Supplies for the egg incubator

Supplies you will need:

  • Styrofoam box
  • Light bulb socket that plugs into standard extension cord
  • Incandescent light bulb (wattage depends on size of box)
  • Scrap wood to make a frame
  • Screen, hardware cloth, or fabric to wrap over the frame
  • Thermometer with humidity gauge (hygrometer)
  • Shallow cup for holding water (the sour cream container in your recycling bin works great)


Building frame for the egg incubator

Step 1: Build a frame to fit the inner dimensions of your styrofoam box. Mine was 12″ x 10″.

Cut out screen to fit the frame

Step 2: Fit screen/hardware cloth/cloth over the frame and staple in place.

Attaching screen to the frame

Finished frame for the egg incubator

Installing socket into the styrofoam box

Step 3: Cut or drill a hole into the side of the box and install the lightbulb socket.

Lightbulb in the egg incubator

Your lightbulb wattage depends on the size of the box.
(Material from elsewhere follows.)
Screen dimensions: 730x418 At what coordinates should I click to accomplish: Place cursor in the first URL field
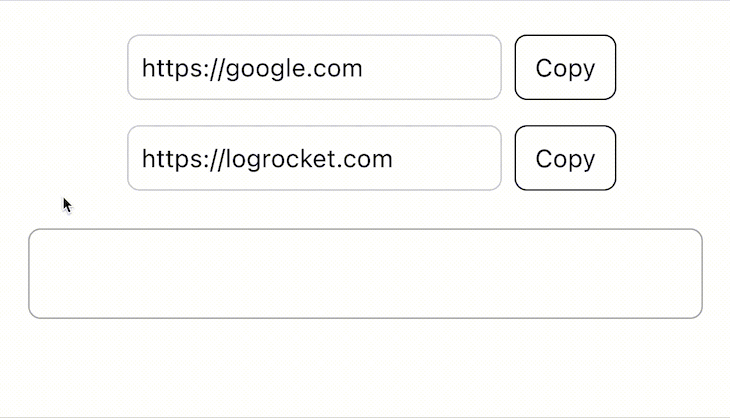point(314,67)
Generally, 10-40 watts should be sufficient. Appliance lightbulbs are perfect because of their compact size.

Drilling vents for airflow

Step 4: Drill some holes into the side and lid for venting. I put 2 holes on each side and 4 holes in the lid.
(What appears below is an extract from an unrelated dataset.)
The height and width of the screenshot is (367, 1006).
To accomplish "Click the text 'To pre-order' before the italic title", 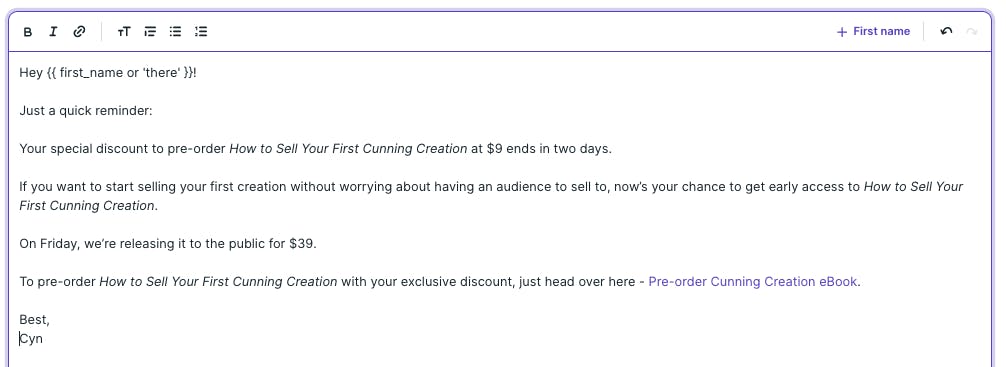I will point(58,282).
Final assembly of the egg incubator

Step 5: Final assembly. Put the water cup in first, followed by the frame. Then install the lightbulb and place a thermometer inside. I set down several eggs to test out the weight.
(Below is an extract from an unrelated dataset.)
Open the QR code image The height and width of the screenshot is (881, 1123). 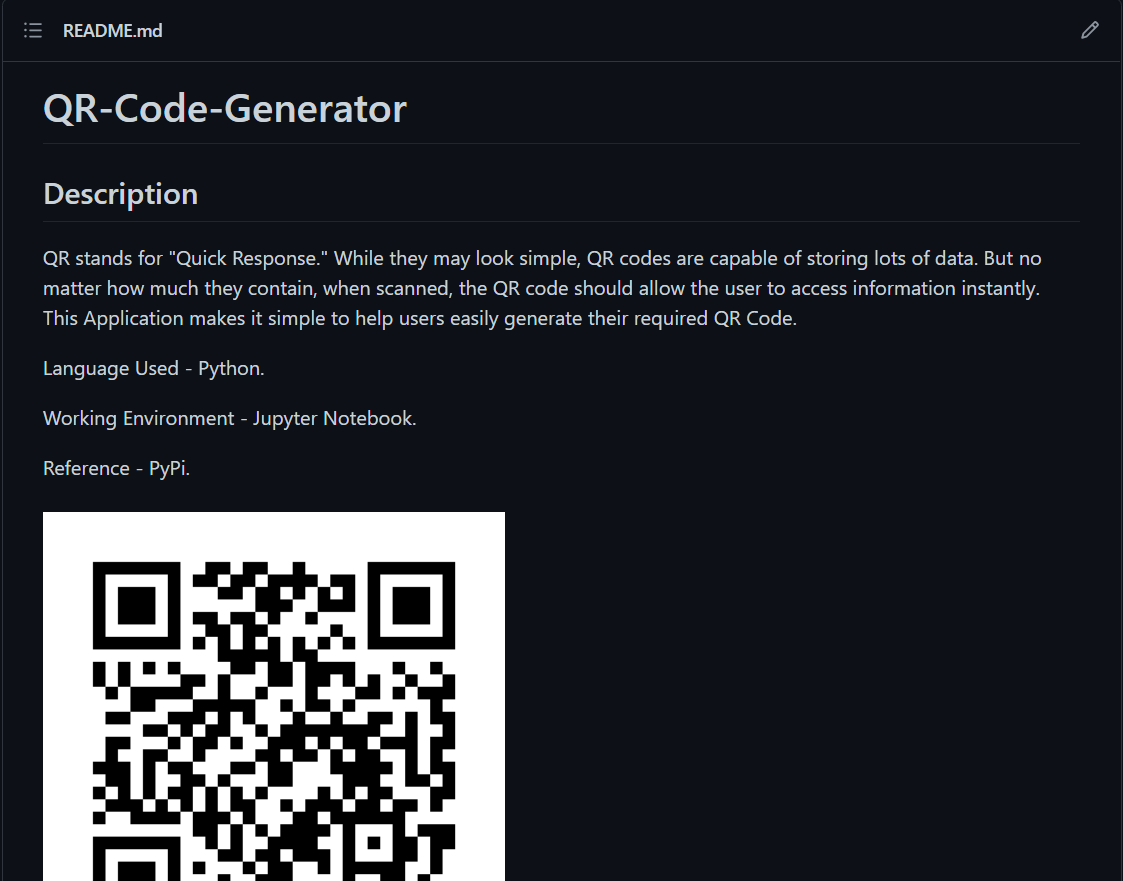[x=274, y=696]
An optional step is to add a viewing window. I used the glass from an ugly 5×7 frame:

Picture frame glass

Cut out a slightly smaller hatch in the lid, then tape down the edges for a slick viewing window:

Finished egg incubator with fertile eggs

Incubating the eggs

After we had the incubator, the hardest part was fine-tuning the temperature. Hatching chicks requires a very fine tolerance, 99 to 102 degrees F. And you need to hold that temperature for 21 days. You also need to maintain the humidity around 40% for the first 18 days, then 60-70% the last 3 days. With cheap supplies, this can be a challenge, but not impossible. Basically, you have three options:

The Free Way

The simplest, but crudest way to manage temperature is to cut small holes in the lid until you find the right temperature (you can always tape over them if you overdo it).

The Easy Way

A very easy way to manage temperature is to buy a dimmer switch for plug-in lamps. These cost about $5 at the hardware store and make it extremely easy to find the right temperature.

The Foolproof Way

Even with a dimmer switch, you don’t know for sure if the temperature will hold for long periods. If it is increasing at 0.5 degrees per hour, you might wake up with hardboiled eggs in the morning (I lost a few nights’ sleep this way). The only surefire way to keep your eggs from overheating is to purchase a water heater thermostat and wire it into the power source. This will automatically turn off the lightbulb when it gets too hot, and turn it back on again when within the desired range.

Other stuff


It has been difficult to keep the humidity high enough during the dry Winter months. I’ve found a wetted sponge does the trick.

Turning Eggs

It’s also important to turn the eggs a few times each day. This keeps the developing embryo from sticking to shell wall and deforming. I turn my eggs 3 times each day, so it is always a different side overnight.


I’ll get to some of the other topics later, such as candling eggs to check for fertility, so check back for updates on the progress of this batch. Even in the best of conditions, success rates vary widely. I don’t know what will come of this latest experiment, but I’ve learned so much already.